All of the various strands and projects of the past decade have also come together to realise another of Jane’s ambitions –  putting arts and culture at the heart of life in Aberdeen.

Watching Texas – with Shareen Spiteri  – play the Music Hall was a special moment for Jane Spiers.

“I’m confident as I step away that not just Aberdeen Performing Arts, but the cultural sector in Aberdeen had a stronger voice. I’m very proud of our contribution to the formation of Culture Aberdeen and to the culture plan as well. I see these young leaders coming through. That makes me very happy.”

Jane has high hopes for the future of arts and culture in Aberdeen

And she has high hopes too for the future of Aberdeen Performing Arts, an organisation she is leaving in good shape, not least after steering it through the disastrous impact of Covid when the venues were shut and revenue lost.

“We were so fortunate – and determined – to raise the funds to keep our team intact and that has helped us to hit the ground running, coming back from Covid.

“We’ve done very well in attracting our audiences back as well, probably better in the north-east, than in some other parts of Scotland. There are still gaps in all of that, but by and large, we’ve got a fantastic program ahead of us for the next two years. And we’re financially stable. What more can you ask for?”

She hopes that in years to come, APA will build on everything that has been achieved, by the team which Jane describes as her proudest legacy.

Jane Spiers, who is stepping down as chief executive of Aberdeen Performing Arts, will be the new chair of the National Theatre of Scotland.

“I don’t feel it’s my job to give advice to the new chief executive, but if I was to give any, it would be ‘just be brave… and watch out for the scurries’.”

Jane is not done putting culture at the heart of people’s lives. Just last month she was announced as the new chair of the prestigious National Theatre Of Scotland.

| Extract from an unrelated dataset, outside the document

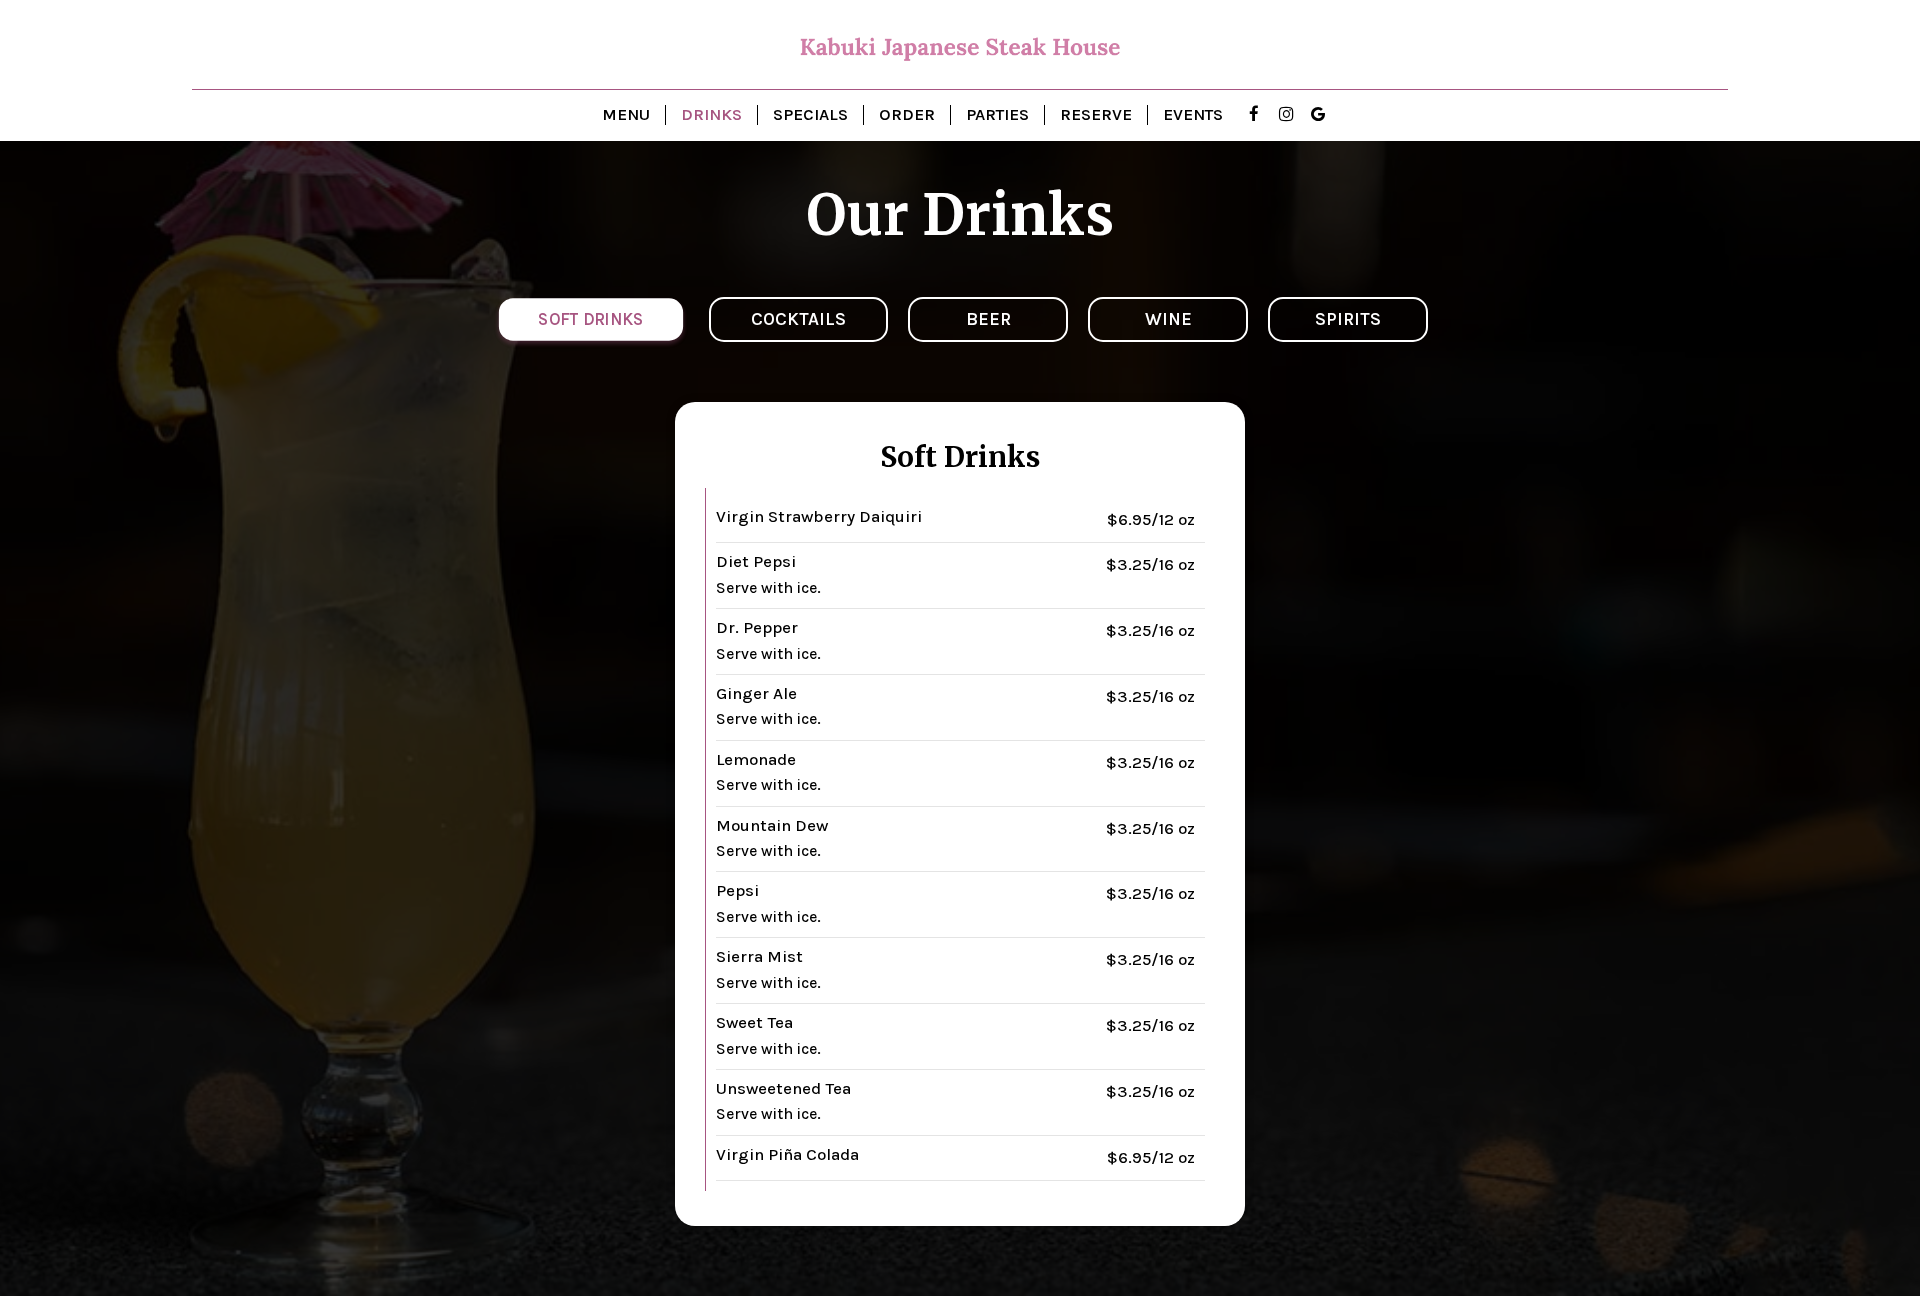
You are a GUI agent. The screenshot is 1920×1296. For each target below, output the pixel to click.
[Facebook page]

“I’ve never shied away from a challenge in life, I like new adventures, so I’m excited, I’m optimistic and I’m curious for what the future holds for me,” she said, adding she sits on several other theatre and arts boards.

“So I don’t feel as if I’m being put out to pasture. It was my birthday last week. And my daughter sent me a really thoughtful gift.

“It was a paper diary, beautifully handmade, and it was embossed on the cover. It said: ‘Jane Spiers, New Horizons’.”